Reputation: 91
I have two datasets (df_persons and df_database). Both of them have the same structure:
cu_id | sex | eye_colour | favourite_sport | cash_on_account |
---|---|---|---|---|
1 | m | blue | soccer | 15 |
2 | f | green | tennis | 25 |
3 | m | brown | ski | 33 |
(much more rows with various combinations of sex, eye_colour and favourite_sport)
For each individuals of the rows/cu_ids in persons, I'm looking for a similar match in database.
There are certain rules to follow:
Loop through every row/cu_id from persons
In other words, we are looking (in another table) for the most similar user for persons. Every user from the database can only be used once. The order of comparison is important (only if sex+eye_colour+favourite_sport are matching, it's a match - otherwise only if sex+eye_colour or even just sex. Matching sex+favourite_sport is NO valid match).
import pandas as pd
database = [['1', 'm', 'blue', 'soccer', 10], ['2', 'm', 'green', 'tennis', 15], ['3', 'f', 'brown', 'ski', 14], ['4', 'm', 'blue', 'soccer', 10], ['5', 'm', 'green', 'tennis', 15], ['6', 'f', 'brown', 'ski', 14], ['7', 'm', 'blue', 'soccer', 10], ['8', 'f', 'green', 'tennis', 15], ['9', 'm', 'brown', 'ski', 14], ['10', 'f', 'blue', 'soccer', 10], ['11', 'm', 'green', 'tennis', 15], ['12', 'm', 'brown', 'ski', 14], ['13', 'f', 'blue', 'tennis', 10], ['14', 'm', 'green', 'ski', 15], ['15', 'f', 'green', 'soccer', 14]]

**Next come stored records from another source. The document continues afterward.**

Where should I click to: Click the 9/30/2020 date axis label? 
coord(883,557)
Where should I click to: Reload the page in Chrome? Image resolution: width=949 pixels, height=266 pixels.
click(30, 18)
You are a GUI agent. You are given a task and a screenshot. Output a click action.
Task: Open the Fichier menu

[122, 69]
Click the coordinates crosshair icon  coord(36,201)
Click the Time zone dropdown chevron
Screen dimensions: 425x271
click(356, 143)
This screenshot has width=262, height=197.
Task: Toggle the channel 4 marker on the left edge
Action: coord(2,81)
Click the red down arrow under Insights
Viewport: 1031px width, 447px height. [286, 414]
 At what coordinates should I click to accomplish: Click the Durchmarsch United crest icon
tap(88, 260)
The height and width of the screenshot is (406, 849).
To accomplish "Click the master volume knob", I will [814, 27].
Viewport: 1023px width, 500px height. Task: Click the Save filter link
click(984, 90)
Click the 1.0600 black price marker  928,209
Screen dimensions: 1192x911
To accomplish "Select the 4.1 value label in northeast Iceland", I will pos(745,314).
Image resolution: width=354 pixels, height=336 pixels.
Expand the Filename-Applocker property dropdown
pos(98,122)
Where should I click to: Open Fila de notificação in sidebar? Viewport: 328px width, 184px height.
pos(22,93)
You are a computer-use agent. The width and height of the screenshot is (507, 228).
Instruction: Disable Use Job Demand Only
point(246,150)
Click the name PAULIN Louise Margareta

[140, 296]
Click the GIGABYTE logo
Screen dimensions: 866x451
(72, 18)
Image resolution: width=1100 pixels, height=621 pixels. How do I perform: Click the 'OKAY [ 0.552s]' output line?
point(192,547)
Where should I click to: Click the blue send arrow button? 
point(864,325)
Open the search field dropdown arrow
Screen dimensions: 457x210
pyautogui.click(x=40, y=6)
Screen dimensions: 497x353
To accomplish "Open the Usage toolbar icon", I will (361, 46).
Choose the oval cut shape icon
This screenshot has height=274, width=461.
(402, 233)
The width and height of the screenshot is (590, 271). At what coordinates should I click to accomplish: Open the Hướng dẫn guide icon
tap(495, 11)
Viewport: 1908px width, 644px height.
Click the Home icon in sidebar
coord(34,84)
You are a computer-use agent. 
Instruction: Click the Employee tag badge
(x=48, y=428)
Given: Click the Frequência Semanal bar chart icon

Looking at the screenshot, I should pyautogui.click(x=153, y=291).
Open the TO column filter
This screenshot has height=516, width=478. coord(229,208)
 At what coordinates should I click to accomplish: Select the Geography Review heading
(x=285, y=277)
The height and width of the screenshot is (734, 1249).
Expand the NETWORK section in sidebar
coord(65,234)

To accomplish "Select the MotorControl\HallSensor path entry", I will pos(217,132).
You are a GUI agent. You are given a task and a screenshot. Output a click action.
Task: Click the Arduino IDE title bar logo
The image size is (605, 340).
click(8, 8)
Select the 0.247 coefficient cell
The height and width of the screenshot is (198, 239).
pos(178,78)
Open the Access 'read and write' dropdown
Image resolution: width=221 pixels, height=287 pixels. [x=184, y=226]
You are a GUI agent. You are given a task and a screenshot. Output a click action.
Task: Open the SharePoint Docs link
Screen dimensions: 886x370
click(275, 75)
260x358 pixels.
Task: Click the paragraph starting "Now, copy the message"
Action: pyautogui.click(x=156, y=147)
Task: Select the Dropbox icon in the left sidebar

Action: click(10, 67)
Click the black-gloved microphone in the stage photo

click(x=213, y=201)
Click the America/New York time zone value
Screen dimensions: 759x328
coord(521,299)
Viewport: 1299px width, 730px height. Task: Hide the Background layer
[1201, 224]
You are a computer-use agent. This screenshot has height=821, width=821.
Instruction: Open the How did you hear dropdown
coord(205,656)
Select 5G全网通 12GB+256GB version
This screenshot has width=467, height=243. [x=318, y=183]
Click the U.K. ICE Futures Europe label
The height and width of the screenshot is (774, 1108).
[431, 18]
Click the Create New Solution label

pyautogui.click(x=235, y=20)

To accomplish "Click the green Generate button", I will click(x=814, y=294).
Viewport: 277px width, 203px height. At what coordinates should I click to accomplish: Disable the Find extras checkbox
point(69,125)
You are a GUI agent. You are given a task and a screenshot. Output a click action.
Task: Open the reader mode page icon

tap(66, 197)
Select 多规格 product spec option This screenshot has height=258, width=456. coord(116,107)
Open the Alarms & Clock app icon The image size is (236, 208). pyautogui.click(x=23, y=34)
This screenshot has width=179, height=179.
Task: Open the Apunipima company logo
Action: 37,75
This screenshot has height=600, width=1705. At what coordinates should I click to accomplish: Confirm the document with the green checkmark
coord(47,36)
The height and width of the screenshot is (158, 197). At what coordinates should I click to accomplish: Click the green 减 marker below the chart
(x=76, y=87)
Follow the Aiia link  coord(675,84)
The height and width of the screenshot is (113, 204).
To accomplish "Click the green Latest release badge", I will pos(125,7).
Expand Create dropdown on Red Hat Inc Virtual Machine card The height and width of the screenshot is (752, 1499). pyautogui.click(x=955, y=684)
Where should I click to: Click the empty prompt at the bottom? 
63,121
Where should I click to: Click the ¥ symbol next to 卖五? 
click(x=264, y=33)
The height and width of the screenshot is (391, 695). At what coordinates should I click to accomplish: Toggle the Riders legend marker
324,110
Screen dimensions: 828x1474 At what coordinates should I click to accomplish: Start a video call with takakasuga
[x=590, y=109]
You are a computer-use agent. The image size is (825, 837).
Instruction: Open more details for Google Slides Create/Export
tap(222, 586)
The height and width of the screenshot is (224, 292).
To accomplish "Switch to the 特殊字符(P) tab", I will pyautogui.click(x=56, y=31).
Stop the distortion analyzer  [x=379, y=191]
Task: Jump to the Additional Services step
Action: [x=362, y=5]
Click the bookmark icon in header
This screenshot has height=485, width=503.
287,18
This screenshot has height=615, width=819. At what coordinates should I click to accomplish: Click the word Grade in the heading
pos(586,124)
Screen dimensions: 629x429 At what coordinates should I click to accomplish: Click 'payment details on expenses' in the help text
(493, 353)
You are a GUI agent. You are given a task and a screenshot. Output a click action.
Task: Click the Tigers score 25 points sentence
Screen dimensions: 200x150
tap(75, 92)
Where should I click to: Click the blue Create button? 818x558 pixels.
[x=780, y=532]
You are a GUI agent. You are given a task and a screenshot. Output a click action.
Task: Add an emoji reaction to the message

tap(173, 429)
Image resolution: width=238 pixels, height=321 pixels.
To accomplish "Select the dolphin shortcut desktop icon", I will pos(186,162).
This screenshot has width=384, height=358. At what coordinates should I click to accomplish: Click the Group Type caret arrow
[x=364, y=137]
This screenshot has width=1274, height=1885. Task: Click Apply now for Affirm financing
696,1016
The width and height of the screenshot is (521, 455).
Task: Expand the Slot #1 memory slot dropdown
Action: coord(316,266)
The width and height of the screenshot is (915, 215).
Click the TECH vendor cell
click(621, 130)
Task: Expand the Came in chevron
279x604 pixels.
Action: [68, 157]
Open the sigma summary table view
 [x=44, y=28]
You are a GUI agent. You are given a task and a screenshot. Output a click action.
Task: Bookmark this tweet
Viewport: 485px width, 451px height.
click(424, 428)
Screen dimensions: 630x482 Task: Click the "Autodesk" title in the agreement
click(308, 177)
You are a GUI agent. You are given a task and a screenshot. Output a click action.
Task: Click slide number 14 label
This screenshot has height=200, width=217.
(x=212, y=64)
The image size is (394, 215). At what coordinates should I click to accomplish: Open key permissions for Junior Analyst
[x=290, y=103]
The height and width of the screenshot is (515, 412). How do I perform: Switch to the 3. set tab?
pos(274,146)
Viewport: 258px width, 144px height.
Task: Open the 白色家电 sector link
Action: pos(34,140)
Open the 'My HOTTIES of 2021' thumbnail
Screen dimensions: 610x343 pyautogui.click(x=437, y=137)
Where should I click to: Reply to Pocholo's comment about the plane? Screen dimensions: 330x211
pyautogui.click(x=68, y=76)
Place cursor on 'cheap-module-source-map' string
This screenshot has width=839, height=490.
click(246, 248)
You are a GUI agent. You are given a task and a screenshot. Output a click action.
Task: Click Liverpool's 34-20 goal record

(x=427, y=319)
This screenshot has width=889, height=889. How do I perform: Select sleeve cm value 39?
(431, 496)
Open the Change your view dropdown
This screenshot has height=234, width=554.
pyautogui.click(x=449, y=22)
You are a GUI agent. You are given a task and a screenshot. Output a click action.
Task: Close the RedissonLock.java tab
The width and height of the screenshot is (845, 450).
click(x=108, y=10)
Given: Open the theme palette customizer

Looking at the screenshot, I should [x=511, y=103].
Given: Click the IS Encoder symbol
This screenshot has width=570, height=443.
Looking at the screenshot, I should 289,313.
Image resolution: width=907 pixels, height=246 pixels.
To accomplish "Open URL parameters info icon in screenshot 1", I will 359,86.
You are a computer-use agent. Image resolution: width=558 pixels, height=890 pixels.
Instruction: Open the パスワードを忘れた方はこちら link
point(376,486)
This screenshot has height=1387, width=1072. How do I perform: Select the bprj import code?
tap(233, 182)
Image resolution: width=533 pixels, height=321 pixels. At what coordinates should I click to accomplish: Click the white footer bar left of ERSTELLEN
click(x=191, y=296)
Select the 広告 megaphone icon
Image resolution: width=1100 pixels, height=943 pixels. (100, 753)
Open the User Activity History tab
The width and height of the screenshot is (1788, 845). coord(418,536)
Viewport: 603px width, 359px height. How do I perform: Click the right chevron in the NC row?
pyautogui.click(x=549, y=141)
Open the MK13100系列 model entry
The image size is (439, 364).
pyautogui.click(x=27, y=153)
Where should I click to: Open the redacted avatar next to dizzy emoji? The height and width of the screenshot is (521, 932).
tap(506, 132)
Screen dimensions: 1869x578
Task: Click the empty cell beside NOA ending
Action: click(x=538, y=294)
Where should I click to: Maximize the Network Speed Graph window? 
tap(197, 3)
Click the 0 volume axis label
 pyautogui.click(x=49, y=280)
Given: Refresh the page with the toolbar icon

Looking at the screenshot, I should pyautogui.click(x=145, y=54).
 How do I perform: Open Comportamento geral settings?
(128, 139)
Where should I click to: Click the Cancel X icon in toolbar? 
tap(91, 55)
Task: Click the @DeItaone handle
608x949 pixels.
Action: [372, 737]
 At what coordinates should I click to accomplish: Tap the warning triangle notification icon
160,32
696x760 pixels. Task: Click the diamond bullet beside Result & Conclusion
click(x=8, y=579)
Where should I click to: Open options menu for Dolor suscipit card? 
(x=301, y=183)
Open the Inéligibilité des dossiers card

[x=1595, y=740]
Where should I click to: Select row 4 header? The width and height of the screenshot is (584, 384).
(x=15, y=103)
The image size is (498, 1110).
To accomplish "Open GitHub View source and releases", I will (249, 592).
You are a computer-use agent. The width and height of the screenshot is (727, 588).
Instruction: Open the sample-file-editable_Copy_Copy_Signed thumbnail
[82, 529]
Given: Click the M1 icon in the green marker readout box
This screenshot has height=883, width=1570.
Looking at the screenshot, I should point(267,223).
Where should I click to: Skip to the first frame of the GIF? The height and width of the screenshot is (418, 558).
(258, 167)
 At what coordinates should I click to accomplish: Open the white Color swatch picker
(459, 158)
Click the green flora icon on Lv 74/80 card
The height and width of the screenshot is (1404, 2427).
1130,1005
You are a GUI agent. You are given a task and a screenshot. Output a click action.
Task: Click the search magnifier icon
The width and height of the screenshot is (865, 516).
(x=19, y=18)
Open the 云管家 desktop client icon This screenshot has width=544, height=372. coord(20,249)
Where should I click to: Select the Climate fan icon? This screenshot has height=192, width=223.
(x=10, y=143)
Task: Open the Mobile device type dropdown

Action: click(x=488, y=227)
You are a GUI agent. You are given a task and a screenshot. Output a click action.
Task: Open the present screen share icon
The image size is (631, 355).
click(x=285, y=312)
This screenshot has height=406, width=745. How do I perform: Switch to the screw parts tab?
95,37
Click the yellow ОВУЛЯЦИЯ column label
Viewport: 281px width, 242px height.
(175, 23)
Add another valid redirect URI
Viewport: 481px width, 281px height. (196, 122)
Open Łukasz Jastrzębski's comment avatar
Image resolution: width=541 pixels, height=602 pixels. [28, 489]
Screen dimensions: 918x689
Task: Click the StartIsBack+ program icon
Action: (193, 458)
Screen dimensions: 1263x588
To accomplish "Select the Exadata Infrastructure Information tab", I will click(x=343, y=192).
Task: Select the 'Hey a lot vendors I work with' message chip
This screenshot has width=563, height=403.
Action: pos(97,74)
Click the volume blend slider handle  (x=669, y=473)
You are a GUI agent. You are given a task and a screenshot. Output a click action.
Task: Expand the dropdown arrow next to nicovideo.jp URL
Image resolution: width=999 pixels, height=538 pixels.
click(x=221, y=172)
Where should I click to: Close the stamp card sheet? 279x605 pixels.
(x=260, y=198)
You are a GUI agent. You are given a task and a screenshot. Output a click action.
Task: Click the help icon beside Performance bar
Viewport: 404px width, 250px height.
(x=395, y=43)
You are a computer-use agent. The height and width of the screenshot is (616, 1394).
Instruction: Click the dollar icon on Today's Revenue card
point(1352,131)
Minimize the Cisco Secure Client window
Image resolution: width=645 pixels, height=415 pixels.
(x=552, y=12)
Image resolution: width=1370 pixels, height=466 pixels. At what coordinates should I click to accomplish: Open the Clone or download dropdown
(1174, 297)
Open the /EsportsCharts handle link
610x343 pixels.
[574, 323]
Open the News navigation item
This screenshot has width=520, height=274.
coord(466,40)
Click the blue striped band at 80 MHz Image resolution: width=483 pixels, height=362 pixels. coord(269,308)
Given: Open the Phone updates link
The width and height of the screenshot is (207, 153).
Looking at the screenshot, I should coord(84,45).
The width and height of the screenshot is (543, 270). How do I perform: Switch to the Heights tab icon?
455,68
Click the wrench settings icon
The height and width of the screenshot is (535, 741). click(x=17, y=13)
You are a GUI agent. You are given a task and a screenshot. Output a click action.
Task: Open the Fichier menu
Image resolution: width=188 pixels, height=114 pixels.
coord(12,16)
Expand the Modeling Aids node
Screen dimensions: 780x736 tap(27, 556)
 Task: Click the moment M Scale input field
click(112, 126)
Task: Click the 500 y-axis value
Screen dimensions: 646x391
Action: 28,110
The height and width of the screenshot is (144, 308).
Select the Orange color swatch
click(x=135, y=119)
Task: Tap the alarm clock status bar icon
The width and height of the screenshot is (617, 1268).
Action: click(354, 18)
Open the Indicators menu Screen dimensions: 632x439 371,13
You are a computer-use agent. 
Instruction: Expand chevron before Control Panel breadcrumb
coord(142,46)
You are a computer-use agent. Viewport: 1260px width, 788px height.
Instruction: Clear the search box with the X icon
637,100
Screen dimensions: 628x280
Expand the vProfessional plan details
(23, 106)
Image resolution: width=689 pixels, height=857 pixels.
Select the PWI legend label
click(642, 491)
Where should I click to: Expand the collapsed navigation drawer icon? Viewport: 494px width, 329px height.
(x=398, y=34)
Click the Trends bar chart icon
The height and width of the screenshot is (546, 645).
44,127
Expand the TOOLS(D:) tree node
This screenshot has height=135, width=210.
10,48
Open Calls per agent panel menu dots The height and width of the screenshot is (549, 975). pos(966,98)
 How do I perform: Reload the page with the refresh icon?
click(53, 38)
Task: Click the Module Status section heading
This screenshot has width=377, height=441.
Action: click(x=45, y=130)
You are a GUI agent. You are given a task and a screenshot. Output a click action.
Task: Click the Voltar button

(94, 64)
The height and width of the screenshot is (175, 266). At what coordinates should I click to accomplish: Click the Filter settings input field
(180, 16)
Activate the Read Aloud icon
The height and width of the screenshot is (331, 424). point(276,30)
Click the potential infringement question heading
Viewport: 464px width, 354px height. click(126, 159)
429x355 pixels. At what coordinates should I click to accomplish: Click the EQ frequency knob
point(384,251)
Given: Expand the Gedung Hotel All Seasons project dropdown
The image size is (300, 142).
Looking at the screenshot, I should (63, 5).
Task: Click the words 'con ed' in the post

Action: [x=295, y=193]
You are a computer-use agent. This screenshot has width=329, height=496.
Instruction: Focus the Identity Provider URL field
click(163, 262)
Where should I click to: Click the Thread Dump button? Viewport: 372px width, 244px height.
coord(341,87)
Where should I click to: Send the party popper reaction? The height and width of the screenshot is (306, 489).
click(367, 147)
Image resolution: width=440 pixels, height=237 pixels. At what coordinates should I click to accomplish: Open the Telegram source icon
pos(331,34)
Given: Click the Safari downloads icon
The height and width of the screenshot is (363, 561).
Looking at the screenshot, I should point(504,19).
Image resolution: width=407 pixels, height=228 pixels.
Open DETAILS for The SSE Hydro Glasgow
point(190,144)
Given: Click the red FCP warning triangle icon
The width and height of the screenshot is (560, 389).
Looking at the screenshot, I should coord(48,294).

persons = [['1', 'm', 'blue', 'soccer', 10], ['2', 'm', 'green', 'tennis', 15], ['3', 'f', 'brown', 'ski', 14]]
# Create the pandas DataFrame
database = pd.DataFrame(db, columns=['cu_id', 'sex', 'eye_colour', 'favourite_sport', 'cash_on_account'])
persons = pd.DataFrame(data, columns=['cu_id', 'sex', 'eye_colour', 'favourite_sport', 'cash_on_account'])
I simply can't wrap my head around that problem, without using a for loop and extensive comparisons/filtering (especially because I'm just allowed to match every user from database just once).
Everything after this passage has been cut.